Они такие вежливые, но я во взгляде вижу: но мы ждем тебя, Гермий, ведь ты так хорошо понимаешь женщин... Богов смерти я тоже понимаю весьма неплохо. А одного так особенно.

- Он не м... - я хотел было сказать, что не муж, но решил не договаривать, чтобы не облажаться, как с Герой. - Нет, я думаю, мы пойдем в мои покои и проверим сына.

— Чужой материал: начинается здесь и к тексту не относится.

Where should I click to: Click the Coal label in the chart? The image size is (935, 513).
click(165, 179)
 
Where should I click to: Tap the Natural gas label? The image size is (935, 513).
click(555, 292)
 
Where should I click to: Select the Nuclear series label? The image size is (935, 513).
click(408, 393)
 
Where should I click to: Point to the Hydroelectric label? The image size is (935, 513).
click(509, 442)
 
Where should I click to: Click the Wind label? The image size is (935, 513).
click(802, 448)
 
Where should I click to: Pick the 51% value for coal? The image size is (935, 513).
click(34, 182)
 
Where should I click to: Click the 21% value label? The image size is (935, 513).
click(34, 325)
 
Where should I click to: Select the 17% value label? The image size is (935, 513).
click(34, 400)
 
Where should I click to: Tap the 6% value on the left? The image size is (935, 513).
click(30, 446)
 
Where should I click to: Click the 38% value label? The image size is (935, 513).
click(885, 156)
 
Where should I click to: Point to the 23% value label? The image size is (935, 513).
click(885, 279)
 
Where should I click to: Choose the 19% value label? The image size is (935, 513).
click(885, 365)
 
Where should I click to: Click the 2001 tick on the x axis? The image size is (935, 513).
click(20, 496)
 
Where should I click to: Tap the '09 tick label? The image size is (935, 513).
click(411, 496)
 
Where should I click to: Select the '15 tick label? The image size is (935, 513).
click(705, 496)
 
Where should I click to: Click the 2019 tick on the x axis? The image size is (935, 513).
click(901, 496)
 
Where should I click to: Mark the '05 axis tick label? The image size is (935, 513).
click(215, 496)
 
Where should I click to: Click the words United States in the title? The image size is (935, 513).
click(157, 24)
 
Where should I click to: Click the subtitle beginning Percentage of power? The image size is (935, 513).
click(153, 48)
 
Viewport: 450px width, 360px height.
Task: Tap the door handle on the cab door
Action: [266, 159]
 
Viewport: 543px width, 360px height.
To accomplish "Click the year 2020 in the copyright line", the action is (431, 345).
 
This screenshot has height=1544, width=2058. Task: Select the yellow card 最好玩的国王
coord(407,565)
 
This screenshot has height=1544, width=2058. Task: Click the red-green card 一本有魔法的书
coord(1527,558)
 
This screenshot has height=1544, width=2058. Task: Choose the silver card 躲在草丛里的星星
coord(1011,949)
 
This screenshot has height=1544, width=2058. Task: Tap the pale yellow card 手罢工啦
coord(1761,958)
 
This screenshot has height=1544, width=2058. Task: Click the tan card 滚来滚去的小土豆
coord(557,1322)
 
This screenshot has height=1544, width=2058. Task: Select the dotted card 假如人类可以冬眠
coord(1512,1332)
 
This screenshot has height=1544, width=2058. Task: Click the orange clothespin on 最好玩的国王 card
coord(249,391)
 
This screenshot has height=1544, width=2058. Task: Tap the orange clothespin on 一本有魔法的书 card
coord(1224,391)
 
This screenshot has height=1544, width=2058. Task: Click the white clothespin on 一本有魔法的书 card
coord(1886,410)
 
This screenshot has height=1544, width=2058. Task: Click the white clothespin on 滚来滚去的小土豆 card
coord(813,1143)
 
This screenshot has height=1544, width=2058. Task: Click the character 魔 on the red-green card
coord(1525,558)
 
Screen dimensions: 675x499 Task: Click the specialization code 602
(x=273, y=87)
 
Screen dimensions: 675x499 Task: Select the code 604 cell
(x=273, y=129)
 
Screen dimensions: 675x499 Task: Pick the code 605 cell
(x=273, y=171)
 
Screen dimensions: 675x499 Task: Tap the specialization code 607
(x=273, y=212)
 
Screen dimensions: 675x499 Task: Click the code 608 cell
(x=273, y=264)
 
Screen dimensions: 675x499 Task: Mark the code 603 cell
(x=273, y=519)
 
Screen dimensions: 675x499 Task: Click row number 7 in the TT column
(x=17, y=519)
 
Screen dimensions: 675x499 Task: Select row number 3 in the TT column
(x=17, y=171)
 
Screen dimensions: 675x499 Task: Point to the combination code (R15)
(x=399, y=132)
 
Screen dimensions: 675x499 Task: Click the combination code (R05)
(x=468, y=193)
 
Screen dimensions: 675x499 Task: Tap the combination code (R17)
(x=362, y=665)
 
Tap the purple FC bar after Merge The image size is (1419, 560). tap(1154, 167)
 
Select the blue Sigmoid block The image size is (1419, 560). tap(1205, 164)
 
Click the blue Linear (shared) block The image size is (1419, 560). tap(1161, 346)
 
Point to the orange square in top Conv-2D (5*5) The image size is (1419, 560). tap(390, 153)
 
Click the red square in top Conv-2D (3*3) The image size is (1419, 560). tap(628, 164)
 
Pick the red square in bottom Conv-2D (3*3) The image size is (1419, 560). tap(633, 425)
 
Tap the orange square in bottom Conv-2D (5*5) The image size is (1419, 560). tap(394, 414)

- Ваш сын с няньками. Да ладно, чтоб наша пташка отказывалась от частной вечеринки? У нас ведь еще один гость сегодня, и говорит, что тоже был бы рад тебя увидеть. Вот был бы сюрприх.

Да что ж они за монстры, как я раньше не замечал? Как я мог на это вестись? Какой кошмар!  Но бляя, там оргия намечается... И еще какой-то гость, который меня знает (интересно, а я его знаю? помню ли? Теперь же еще более интересно. Оргия, блять!! Мхмхмх... Он меня ни за что не отпустит, да и сам не пойдет. Кстати, вот он.

Его появление, в отличие от остальных, я ощущаю на физическом уровне. Дыхание Смерти под ухом и его хозяйские лапы, обнимающие меня со спины, прижимающие к своим бедрам с выпирающим крепким членом, теперь ни с чем не спутаю.